_WHAT THE TASK REQUIRES:_
From the line that contains "Where should I" down to the final line of the listing below, set down every line exactly, both ends included, and drop the pictures.

_EXCERPTED RECORDS:_
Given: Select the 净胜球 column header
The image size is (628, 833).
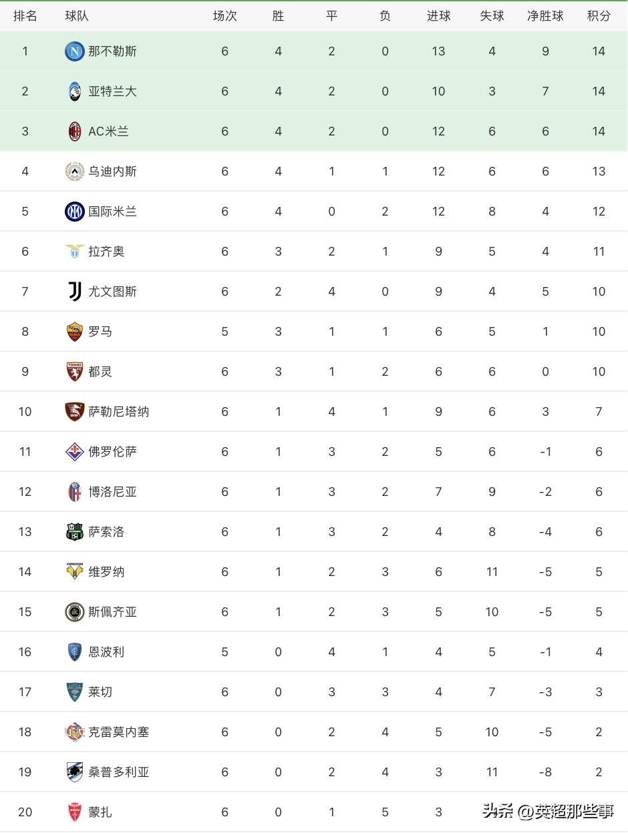Looking at the screenshot, I should click(545, 16).
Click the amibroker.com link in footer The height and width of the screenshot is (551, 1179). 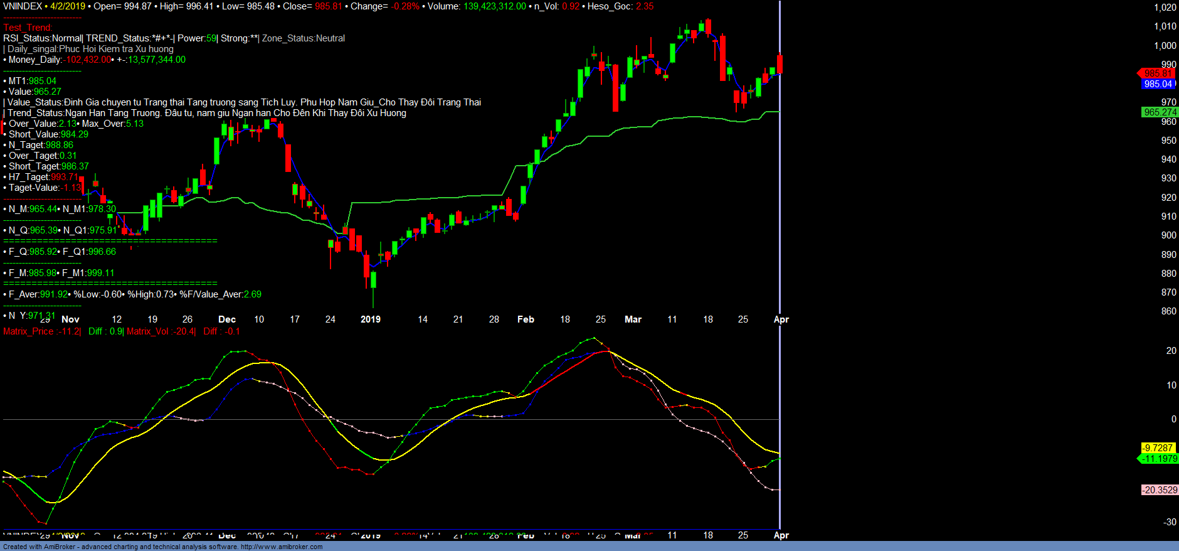point(281,547)
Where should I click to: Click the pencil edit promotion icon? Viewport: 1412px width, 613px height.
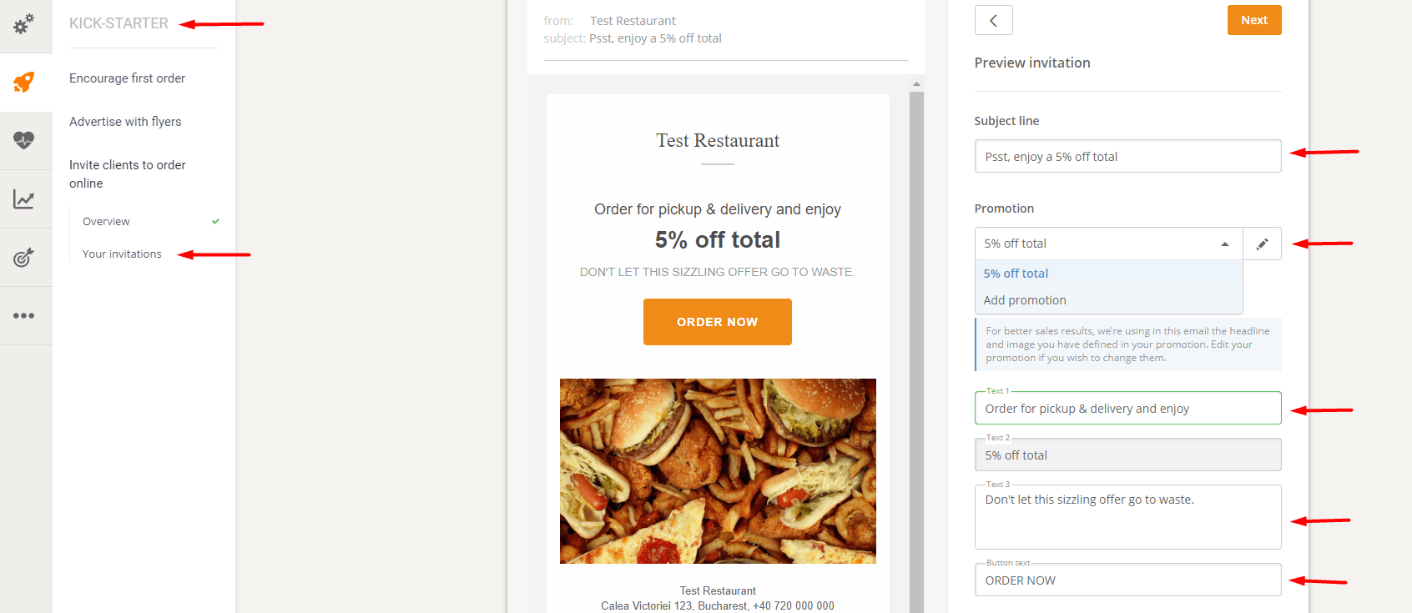tap(1262, 244)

_RESULT FOR THIS TASK:_
Where should I click to: Click the pencil edit promotion icon? Viewport: 1412px width, 613px height.
tap(1262, 244)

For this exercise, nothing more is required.